[ANNOUNCE] Apache Spark 3.4.3 released

2024-04-18 Thread Dongjoon Hyun
We are happy to announce the availability of Apache Spark 3.4.3!

Spark 3.4.3 is a maintenance release containing many fixes including
security and correctness domains. This release is based on the
branch-3.4 maintenance branch of Spark. We strongly
recommend all 3.4 users to upgrade to this stable release.

To download Spark 3.4.3, head over to the download page:
https://spark.apache.org/downloads.html

To view the release notes:
https://spark.apache.org/releases/spark-release-3-4-3.html

We would like to acknowledge all community members for contributing to this
release. This release would not have been possible without you.

Dongjoon Hyun


Re: Apache Spark 3.4.3 (?)

2024-04-08 Thread Dongjoon Hyun
Thank you, Holden, Mridul,  Kent, Liang-Chi, Mich, Jungtaek.

I added `Target Version: 3.4.3` to SPARK-47318 and am going to continue to 
prepare for RC1 (April 15th).

Dongjoon.

-
To unsubscribe e-mail: dev-unsubscr...@spark.apache.org



Re: Apache Spark 3.4.3 (?)

2024-04-07 Thread Jungtaek Lim
Sounds like a plan. +1 (non-binding) Thanks for volunteering!

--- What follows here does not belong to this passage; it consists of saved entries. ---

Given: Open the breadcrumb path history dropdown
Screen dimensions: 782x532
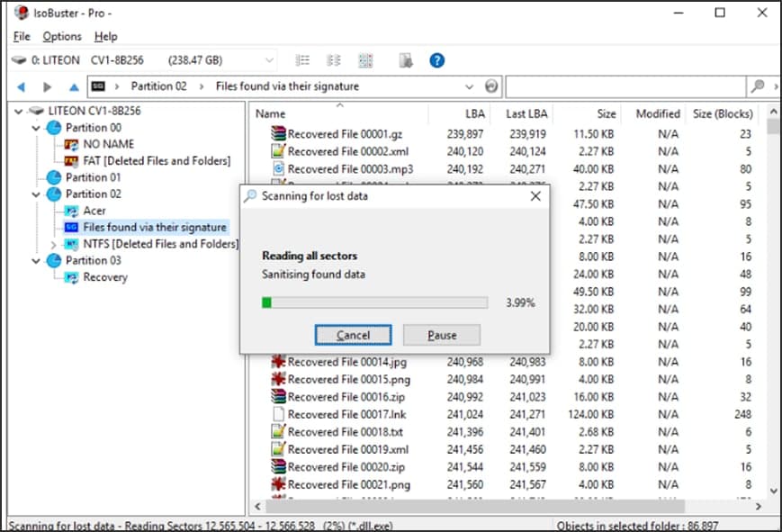Looking at the screenshot, I should pyautogui.click(x=469, y=86).
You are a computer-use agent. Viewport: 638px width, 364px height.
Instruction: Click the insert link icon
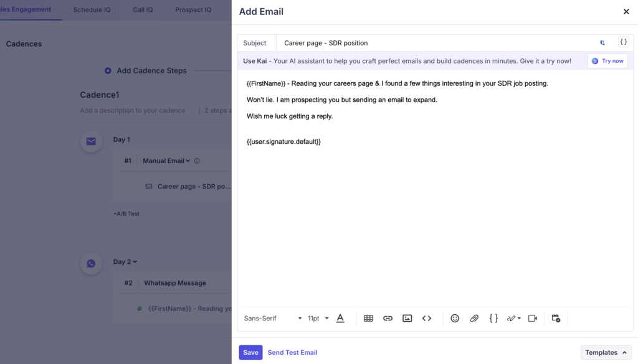click(388, 318)
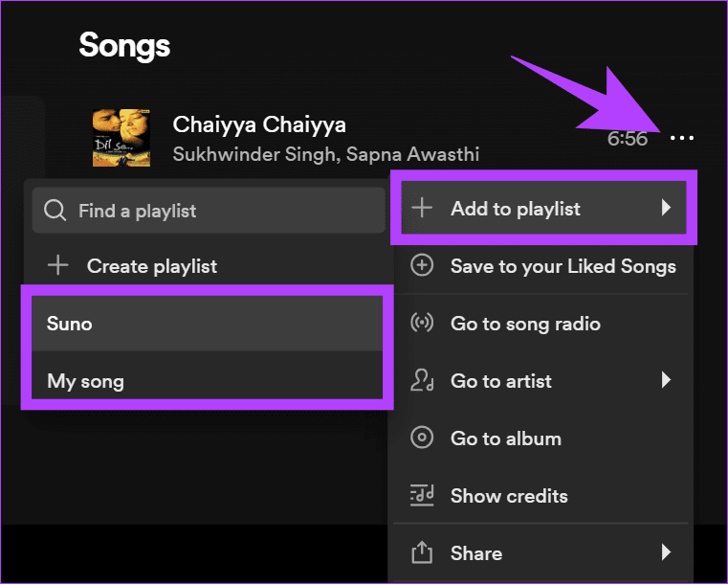Image resolution: width=728 pixels, height=585 pixels.
Task: Click the album disc icon
Action: point(422,438)
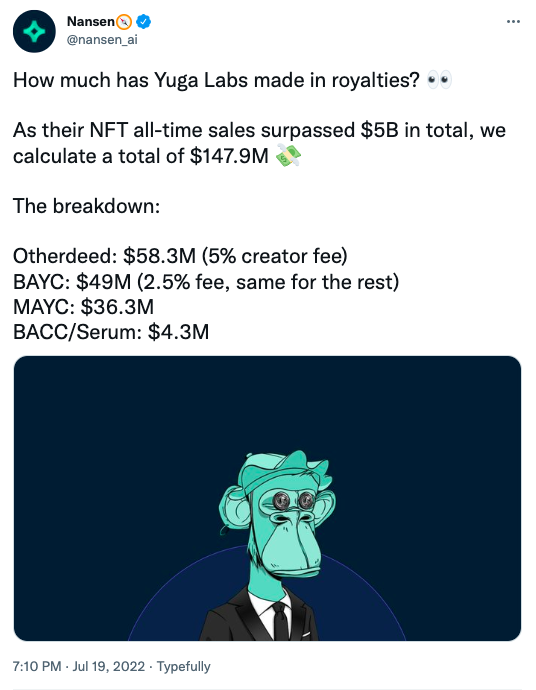Click the Yuga Labs royalties question text
This screenshot has height=690, width=536.
[217, 81]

On Sun, Apr 7, 2024 at 5:45 AM Dongjoon Hyun 
wrote:

> Hi, All.
>
> Apache Spark 3.4.2 tag was created on Nov 24th and `branch-3.4` has 85
> commits including important security and correctness patches like
> SPARK-45580, SPARK-46092, SPARK-46466, SPARK-46794, and SPARK-46862.
>
> https://github.com/apache/spark/releases/tag/v3.4.2
>
> $ git log --oneline v3.4.2..HEAD | wc -l
>   85
>
> SPARK-45580 Subquery changes the output schema of the outer query
> SPARK-46092 Overflow in Parquet row group filter creation causes incorrect
> results
> SPARK-46466 Vectorized parquet reader should never do rebase for timestamp
> ntz
> SPARK-46794 Incorrect results due to inferred predicate from checkpoint
> with subquery
> SPARK-46862 Incorrect count() of a dataframe loaded from CSV datasource
> SPARK-45445 Upgrade snappy to 1.1.10.5
> SPARK-47428 Upgrade Jetty to 9.4.54.v20240208
> SPARK-46239 Hide `Jetty` info
>
>
> Currently, I'm checking more applicable patches for branch-3.4. I'd like
> to propose to release Apache Spark 3.4.3 and volunteer as the release
> manager for Apache Spark 3.4.3. If there are no additional blockers, the
> first tentative RC1 vote date is April 15th (Monday).
>
> WDYT?
>
> Dongjoon.
>


Fwd: Apache Spark 3.4.3 (?)

2024-04-07 Thread Mich Talebzadeh
Mich Talebzadeh,
Technologist | Solutions Architect | Data Engineer  | Generative AI
London
United Kingdom


   view my Linkedin profile
<https://www.linkedin.com/in/mich-talebzadeh-ph-d-5205b2/>


 https://en.everybodywiki.com/Mich_Talebzadeh



*Disclaimer:* The information provided is correct to the best of my
knowledge but of course cannot be guaranteed . It is essential to note
that, as with any advice, quote "one test result is worth one-thousand
expert opinions (Werner  <https://en.wikipedia.org/wiki/Wernher_von_Braun>Von
Braun <https://en.wikipedia.org/wiki/Wernher_von_Braun>)".


-- Forwarded message -
From: Mich Talebzadeh 
Date: Sun, 7 Apr 2024 at 11:56
Subject: Re: Apache Spark 3.4.3 (?)
To: Dongjoon Hyun 


Yes given that a good number of people are using some flavour of 3.4.n,
this will be a good fit.

+1 for me


Mich Talebzadeh,
Technologist | Solutions Architect | Data Engineer  | Generative AI
London
United Kingdom


   view my Linkedin profile
<https://www.linkedin.com/in/mich-talebzadeh-ph-d-5205b2/>


 https://en.everybodywiki.com/Mich_Talebzadeh



*Disclaimer:* The information provided is correct to the best of my
knowledge but of course cannot be guaranteed . It is essential to note
that, as with any advice, quote "one test result is worth one-thousand
expert opinions (Werner  <https://en.wikipedia.org/wiki/Wernher_von_Braun>Von
Braun <https://en.wikipedia.org/wiki/Wernher_von_Braun>)".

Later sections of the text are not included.